Il Cagnulari è un vitigno autoctono dal carattere deciso, con note fruttate e sentori di spezie. In abbinamento ai salumi locali — soprattutto salsicce e prosciutti — crea un gusto rustico e avvolgente. I dolci tipici chiudono la degustazione: seadas, con miele o zucchero, e pardulas, tortine ripiene di ricotta e aromi, offrono un finale dolce e tradizionale all’esperienza culinaria della sagra.

 Usini: ospitalità e tradizioni

Usini è molto più della sede della sagra: è un paese vivo, radicato nelle tradizioni ma aperto al futuro. Le vie del centro sono pulite e ordinate, le piazze si colorano di verde e fiori, mentre case storiche e botteghe artisane raccontano un’identità contadina trasformata in un progetto comunitario: la valorizzazione del proprio patrimonio. L’ospitalità usinese è sincera e calorosa, capace di far sentire i visitatori parte del paese.

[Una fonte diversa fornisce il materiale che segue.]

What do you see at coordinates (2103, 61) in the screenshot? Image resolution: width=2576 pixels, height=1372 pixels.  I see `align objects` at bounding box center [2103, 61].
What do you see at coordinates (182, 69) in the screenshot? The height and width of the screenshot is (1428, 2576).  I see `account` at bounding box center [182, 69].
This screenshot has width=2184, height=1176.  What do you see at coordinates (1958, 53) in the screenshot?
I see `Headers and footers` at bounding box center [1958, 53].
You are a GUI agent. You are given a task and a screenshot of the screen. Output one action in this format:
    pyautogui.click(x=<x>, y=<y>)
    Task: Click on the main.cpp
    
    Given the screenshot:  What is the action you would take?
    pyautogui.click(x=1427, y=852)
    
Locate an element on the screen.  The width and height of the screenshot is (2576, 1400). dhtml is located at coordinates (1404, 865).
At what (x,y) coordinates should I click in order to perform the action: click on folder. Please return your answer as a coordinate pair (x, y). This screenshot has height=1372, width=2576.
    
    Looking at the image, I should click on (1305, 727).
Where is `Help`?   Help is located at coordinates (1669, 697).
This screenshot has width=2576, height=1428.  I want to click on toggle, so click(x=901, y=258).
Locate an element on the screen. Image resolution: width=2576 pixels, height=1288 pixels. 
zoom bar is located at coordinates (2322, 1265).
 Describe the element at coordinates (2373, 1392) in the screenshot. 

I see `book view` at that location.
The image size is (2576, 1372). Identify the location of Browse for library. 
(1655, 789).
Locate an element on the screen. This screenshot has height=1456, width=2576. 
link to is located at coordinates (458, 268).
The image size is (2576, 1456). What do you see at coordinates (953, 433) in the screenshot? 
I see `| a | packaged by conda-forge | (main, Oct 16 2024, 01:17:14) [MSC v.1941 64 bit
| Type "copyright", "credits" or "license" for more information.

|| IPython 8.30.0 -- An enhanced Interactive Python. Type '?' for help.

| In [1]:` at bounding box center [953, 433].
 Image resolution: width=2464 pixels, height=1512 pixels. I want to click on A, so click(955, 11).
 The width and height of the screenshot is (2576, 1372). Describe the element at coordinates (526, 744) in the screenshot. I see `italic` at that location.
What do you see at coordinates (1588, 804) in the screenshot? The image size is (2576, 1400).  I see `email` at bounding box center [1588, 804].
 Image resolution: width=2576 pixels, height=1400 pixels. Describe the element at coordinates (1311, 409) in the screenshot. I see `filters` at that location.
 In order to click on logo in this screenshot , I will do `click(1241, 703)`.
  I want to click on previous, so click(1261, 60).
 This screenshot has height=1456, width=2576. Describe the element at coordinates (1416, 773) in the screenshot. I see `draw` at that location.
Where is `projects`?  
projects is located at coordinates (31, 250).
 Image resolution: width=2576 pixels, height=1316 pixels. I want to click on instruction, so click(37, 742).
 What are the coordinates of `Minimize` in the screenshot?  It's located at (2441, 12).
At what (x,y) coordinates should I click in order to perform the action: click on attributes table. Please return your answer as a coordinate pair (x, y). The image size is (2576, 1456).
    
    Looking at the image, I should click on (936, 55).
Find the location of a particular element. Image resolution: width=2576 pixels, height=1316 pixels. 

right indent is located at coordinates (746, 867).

Cosa visitare e come arrivare

Durante la sagra è perfetto approfittarne per esplorare Usini. Meritano una visita la parrocchiale di Santa Maria Bambina, con l’originaria facciata romanica, e casa Diaz, sede del museo etnografico. Passeggia tra i vicoli, scopri botteghe con oggetti in sughero o ceramica e assaggia un caffè nei bar locali.
Come arrivare: Usini si trova a ~20 km da Sassari e 7 km da Alghero. In auto: SS291 e SP38 conducono direttamente al paese. In bus: sono previste corse durante l’estate dal capoluogo.
È l’ideale per un’escursione di mezza giornata o un weekend all’insegna della cultura, del gusto e dell’autenticità.

Conclusione: un viaggio di gusto e cultura

La Sagra de sos Andarinos è molto più di una festa gastronomica: è un viaggio emotivo nel cuore della Romangia usinese, tra sapori genuini, musica tradizionale e calorosa ospitalità. Qui la pasta fatta a mano non è solo un piatto, ma un simbolo di appartenenza, condivisione e memoria. Partecipare alla sagra significa vivere un’esperienza autentica, portare a casa ricordi di convivialità, emozioni e il piacere semplice di riscoprire gesti antichi e sapori sinceri.